• PROBLEM REQUIREMENTS: The response should consist only of the lines from the one with "The width and" to the end of the data below, copied exactly and without pictures.
*** Opening ENTRIES SHOWN ***
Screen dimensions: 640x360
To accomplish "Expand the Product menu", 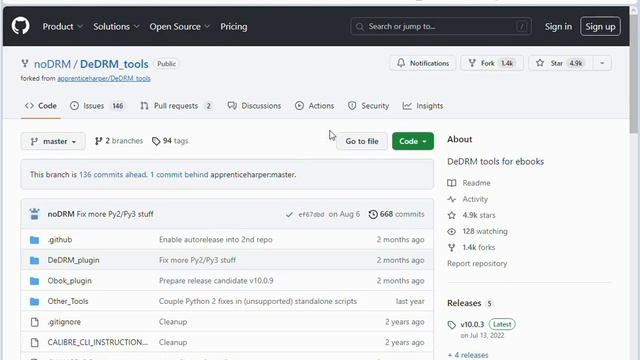I will coord(62,27).
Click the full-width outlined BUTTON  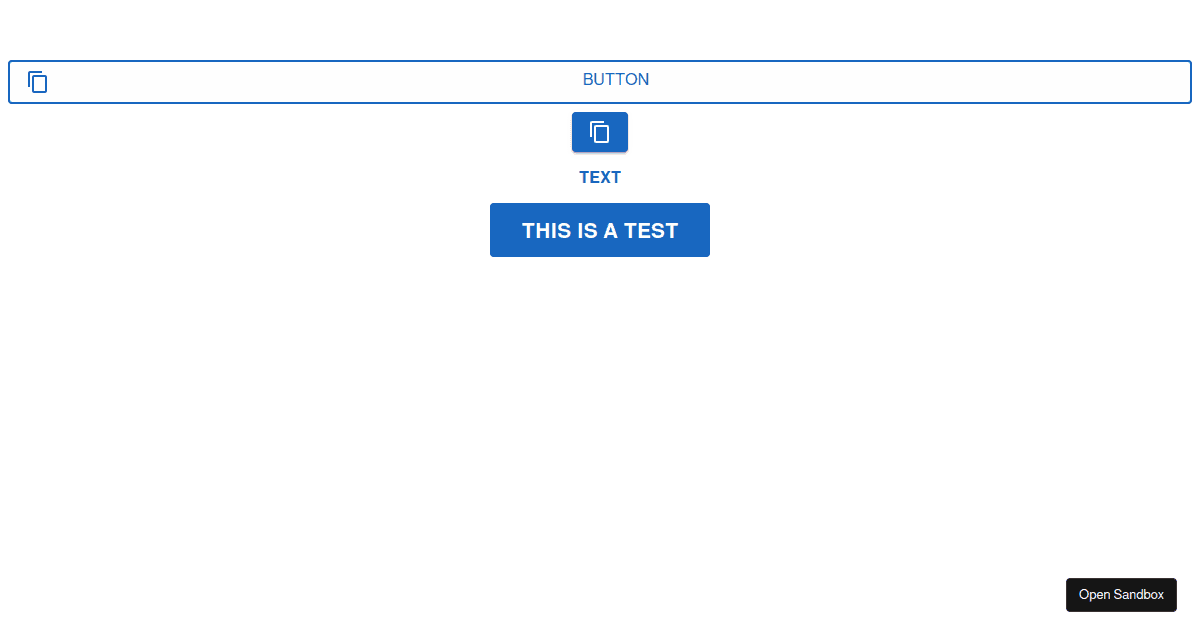coord(600,82)
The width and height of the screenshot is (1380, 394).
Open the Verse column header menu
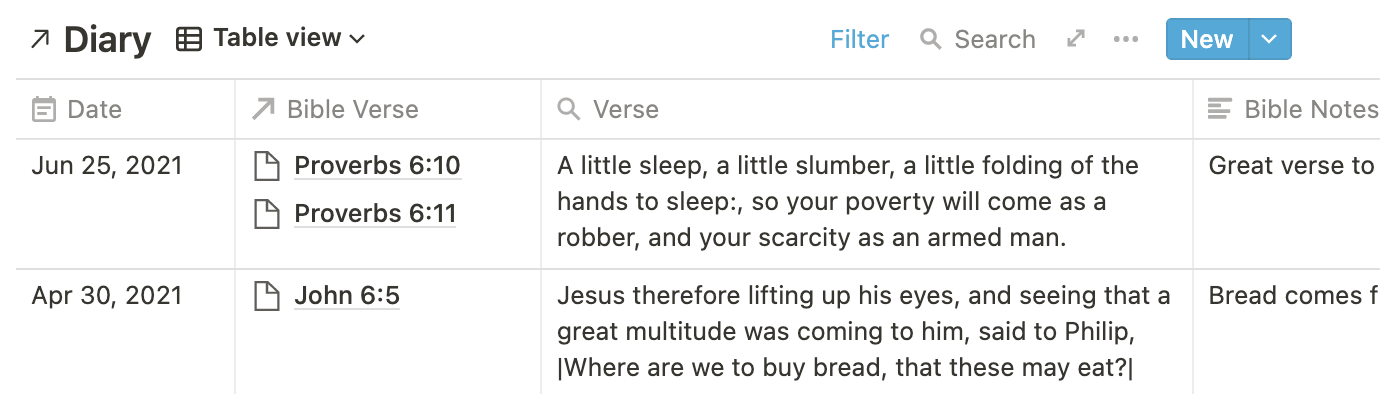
*** Closing ENTRIES SHOWN ***
• RESPONSE FOR THIS EXERCISE:
The width and height of the screenshot is (1380, 394).
Open the Verse column header menu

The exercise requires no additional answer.